The coastline of Holderness is eroding at around 2m per year. The erosion occurs mainly during storms and tidal surges and a loss of 6m was recorded over two days at Barmston in October 1967. It is estimated that about 76,450,00 cubic metres of material have been lost from the Holderness coast in 100 years (Valentin, 1954) . Only 3% of this material is deposited at Spurn Point, the remainder is deposited in deeper water offshore or is carried across the mouth of the Humber to be deposited within the estuary itself or on the North Linconshire coast. Erosion increaces as one moves southward.
The town of Bridlington at the northern extreme is protected by Flamborough Head to the north and the Smithic Sandbank which lies just offshore; this sandbank is 10 km long and at spring low water rises 2.7.m from the sea. South of this the 5 and 10 fathom (approx 10 and 20 meters) submarine contours lie close to the shore and there is no shelter from the maximum fetch across the north sea from the north east.
The cliffs are made up of loosly consolidated glacial till but there is no relationship between rates of erosion and type of till, nor with the height of the cliff.
From Valentin 1958
There are several factors resulting in the Holderness coast suffering such rapid erosion. The first is that the Holderness plain is a former bay infilled with easily eroded glacial tills. Waves undercutting the cliff produce slumping type landslips and the debris from these is easily swept away by the sea. A paleo-cliff runs from Sewerby on the south side of Flamborough Head to Hessle in the south and the sea is rapidly, in geological terms, cutting back to this pre-glacial shoreline.

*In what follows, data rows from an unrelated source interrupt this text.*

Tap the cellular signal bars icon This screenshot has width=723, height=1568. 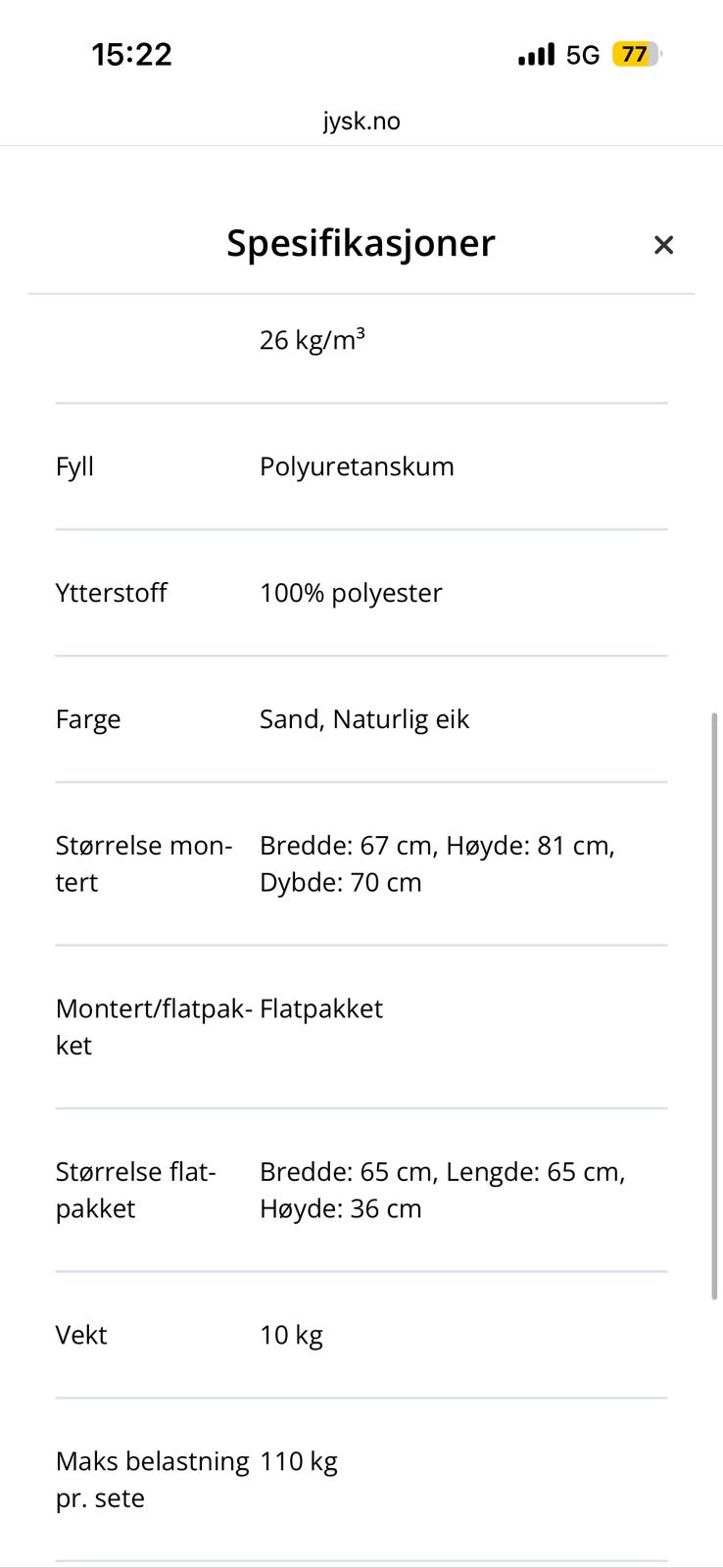536,54
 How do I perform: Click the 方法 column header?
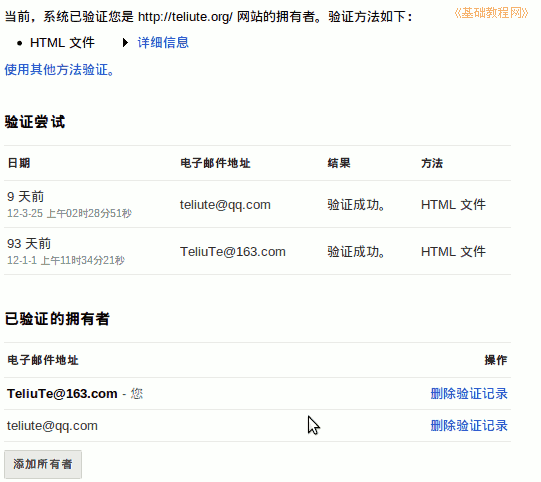pyautogui.click(x=432, y=163)
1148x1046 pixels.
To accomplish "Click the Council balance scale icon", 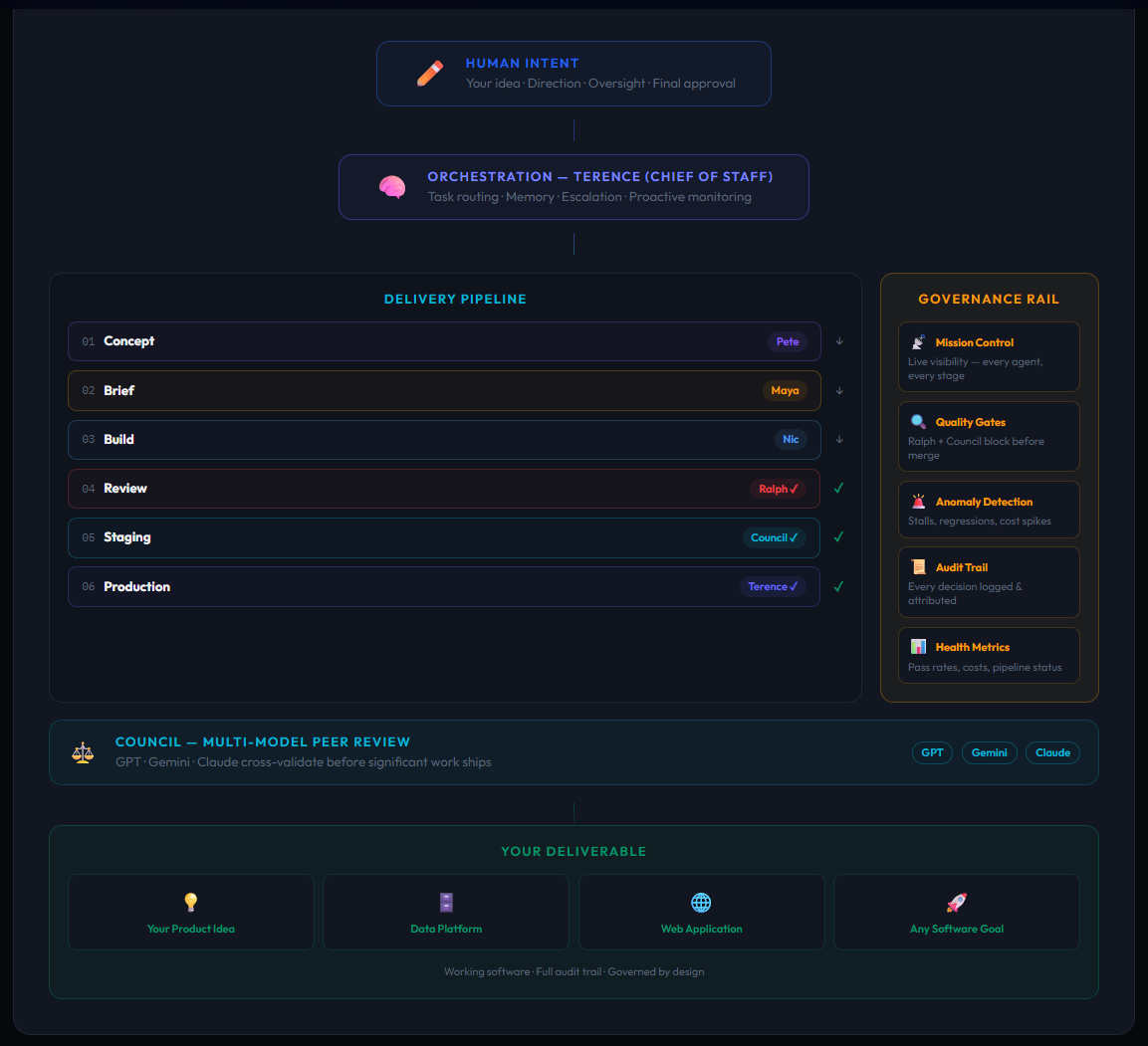I will point(83,752).
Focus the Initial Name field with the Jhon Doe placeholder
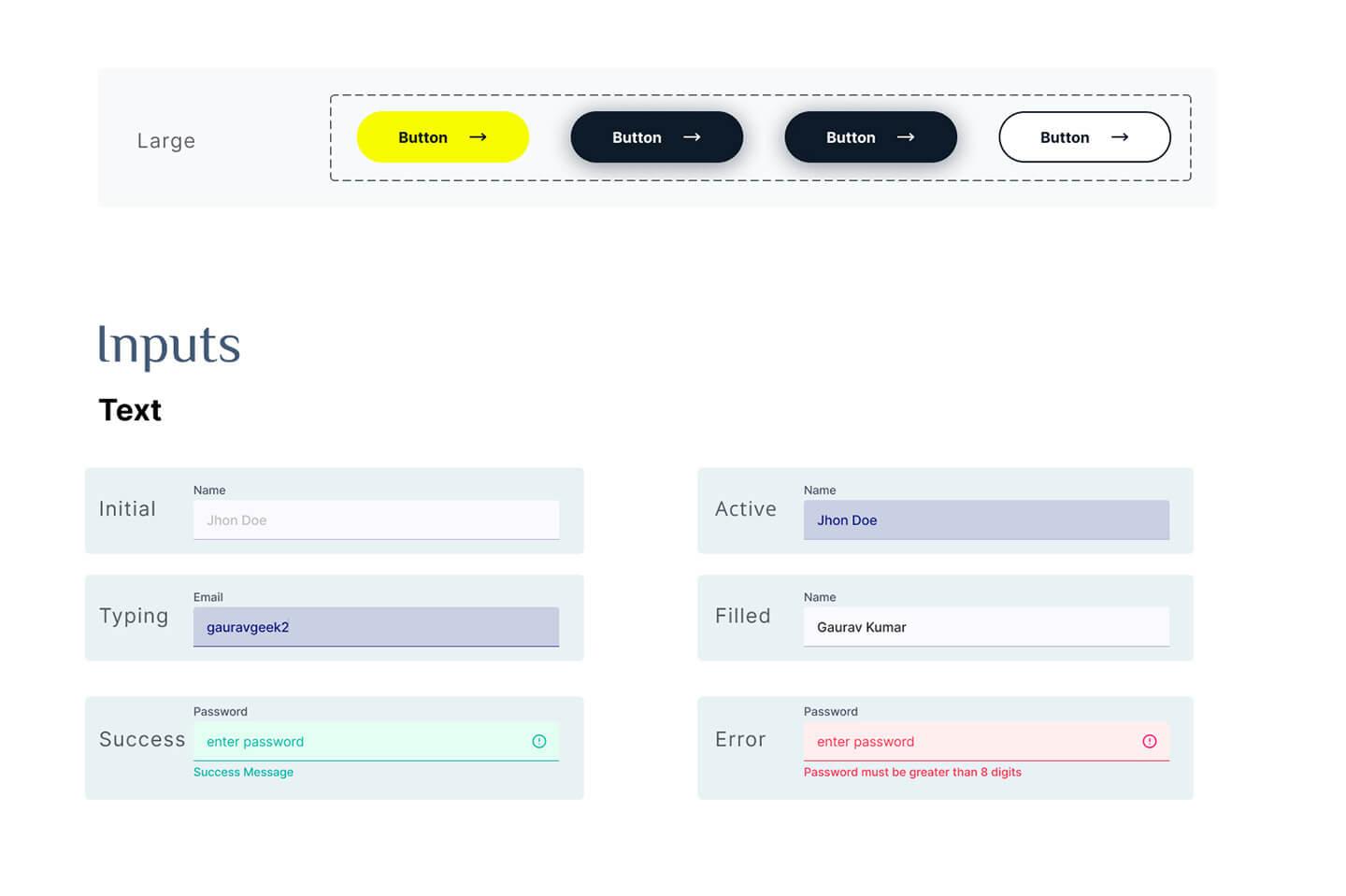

R.G. Allinson-Winn (1904) showed that deep sea erosion was occuring as well as
cliff line erosion since the deep water has advanced over the sites of former cliff
line villiages. The submarine contours drop off rapidly offshore, at Dimlington
High land in the south the 10m submarine contour is only 600m from the beach.
The coast is thus subject to the full force of the waves from the north sea with
little attenuation before they reach the cliffline.
The chalk headland of
Flamborough Head
prevents transport of materials from the north by the dominant north easterly waves.
The resistant upper chalk, with very little flint produces a beach of rounded
pebbles at Sewerby.These are easily destroyeed by mechanical and solutional action
and decrease very rapidly in quantity southward.
The result that little beach material is transported southward to the beaches of
Holderness. The sea attempts to build up an equilibrium gradient by eroding the
soft cliffs behind the beach, to which the strong waves have easy access.